*** Opening of Data to process ***

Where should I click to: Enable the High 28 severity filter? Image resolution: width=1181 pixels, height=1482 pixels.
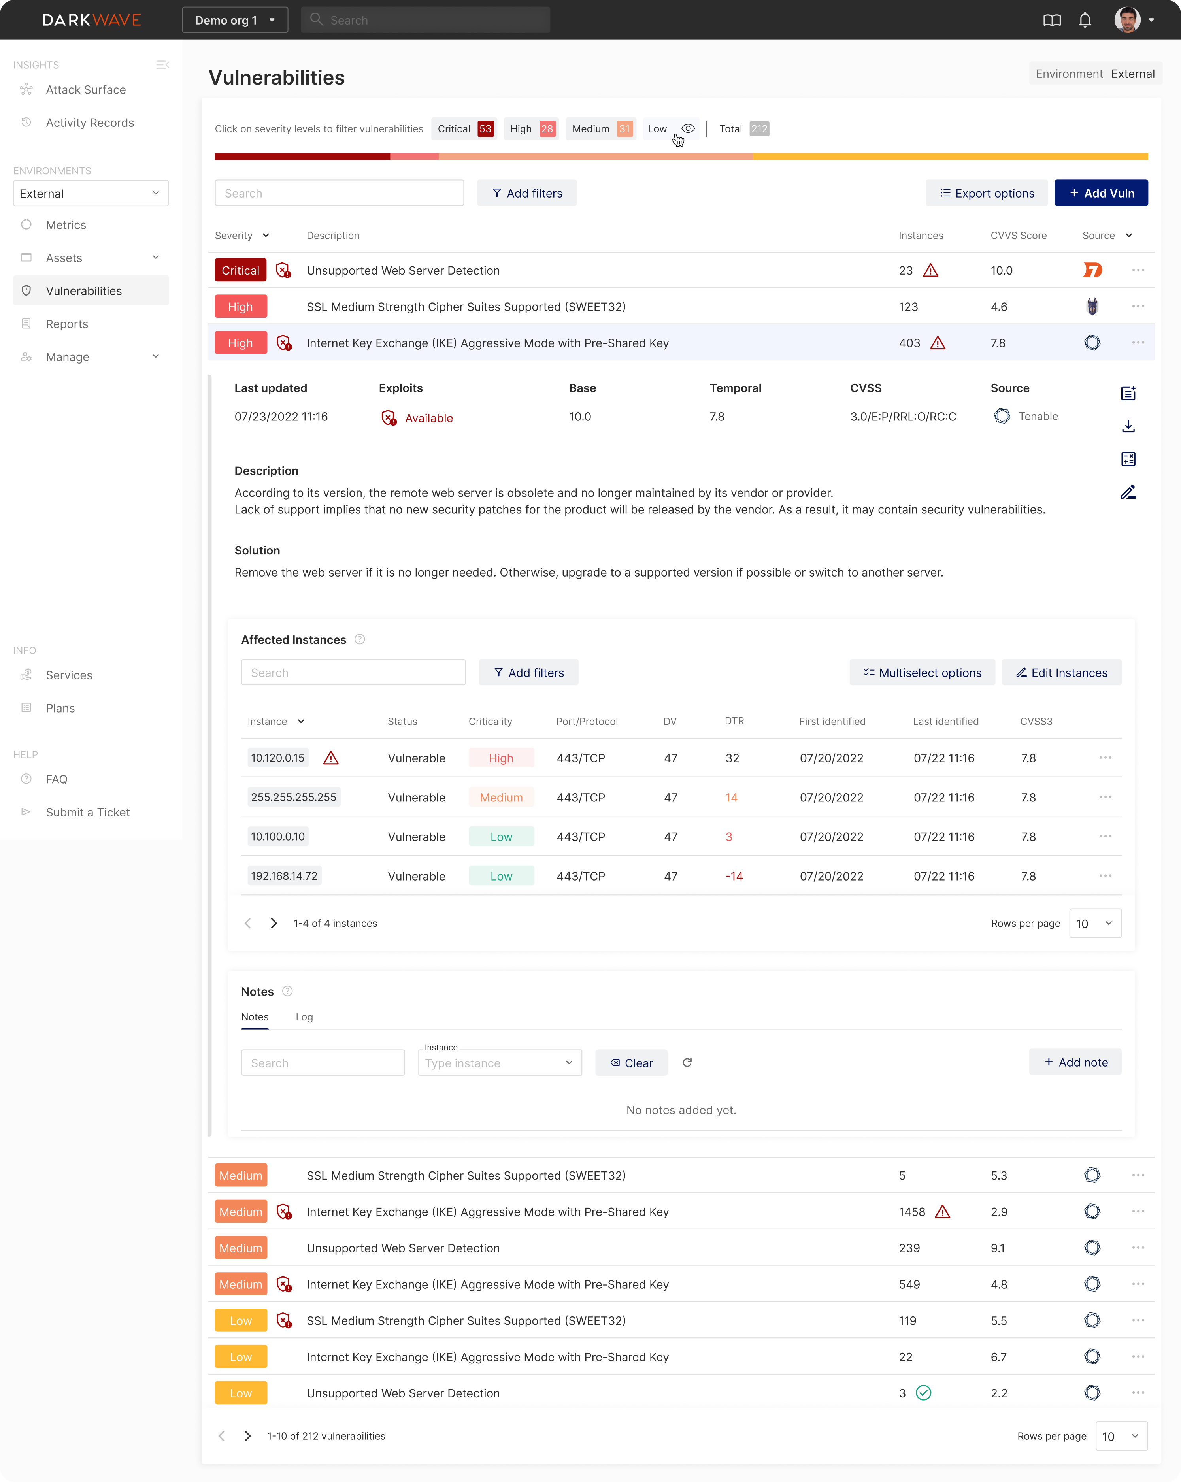pyautogui.click(x=531, y=129)
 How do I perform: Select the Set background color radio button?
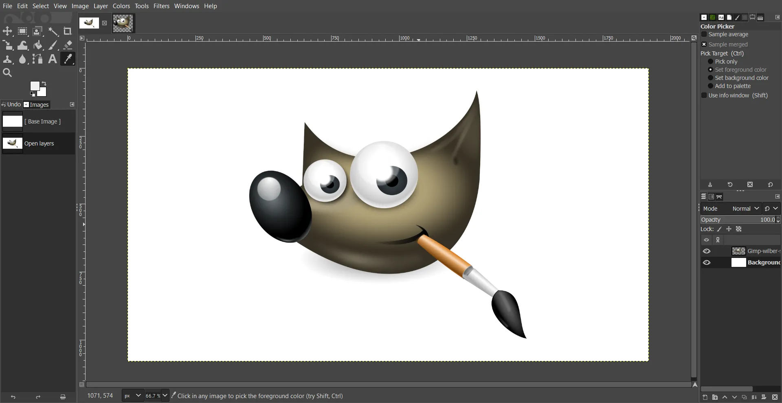coord(710,77)
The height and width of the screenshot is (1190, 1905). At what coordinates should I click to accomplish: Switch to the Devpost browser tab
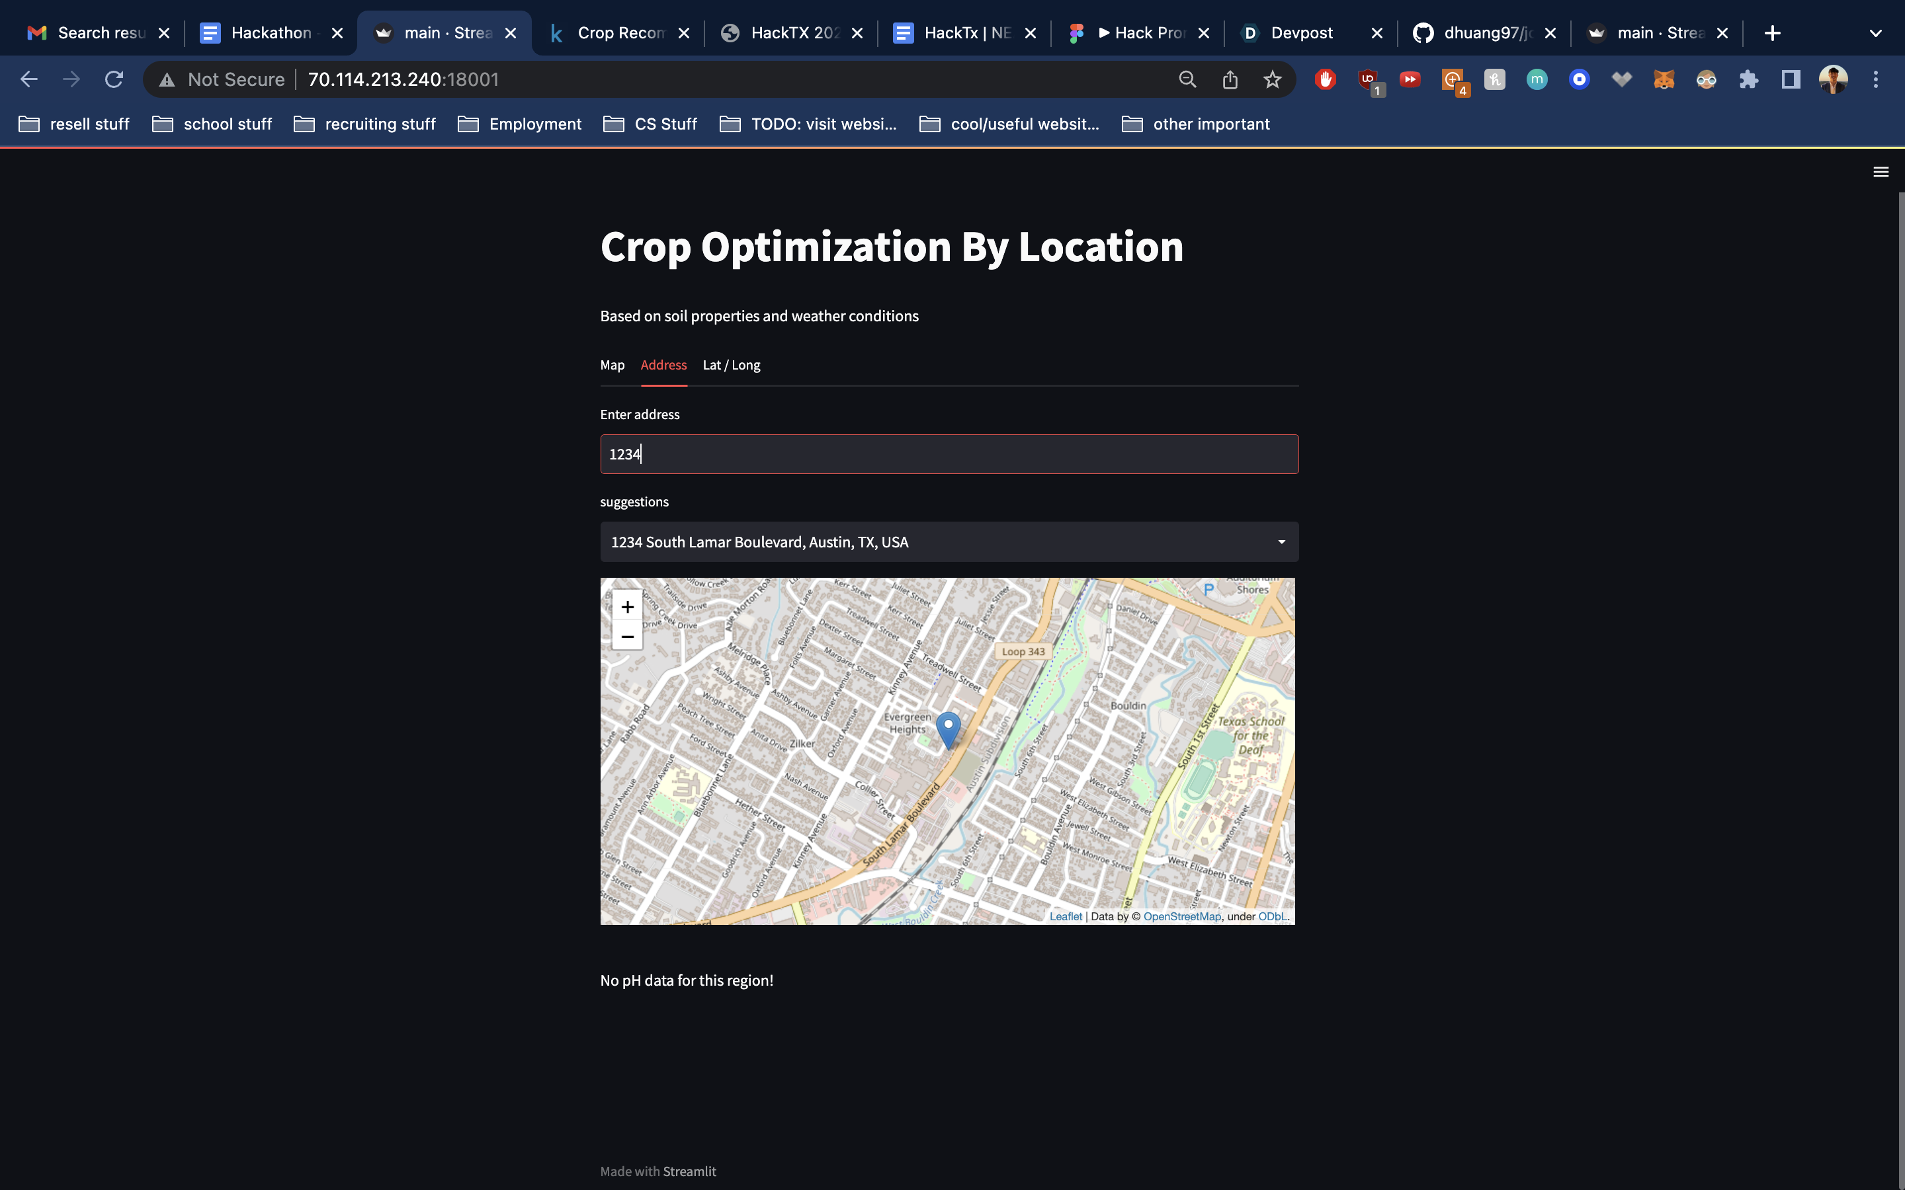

*** Close of Data to process ***

Goal of the exercise: Repeat every entry above word for word, and include no pictures.

Response to this task:
Where should I click to: Enable the High 28 severity filter? Image resolution: width=1181 pixels, height=1482 pixels.
pyautogui.click(x=531, y=129)
 How do I perform: Select the Set background color radio button?
coord(710,77)
The height and width of the screenshot is (1190, 1905). At what coordinates should I click to accomplish: Switch to the Devpost browser tab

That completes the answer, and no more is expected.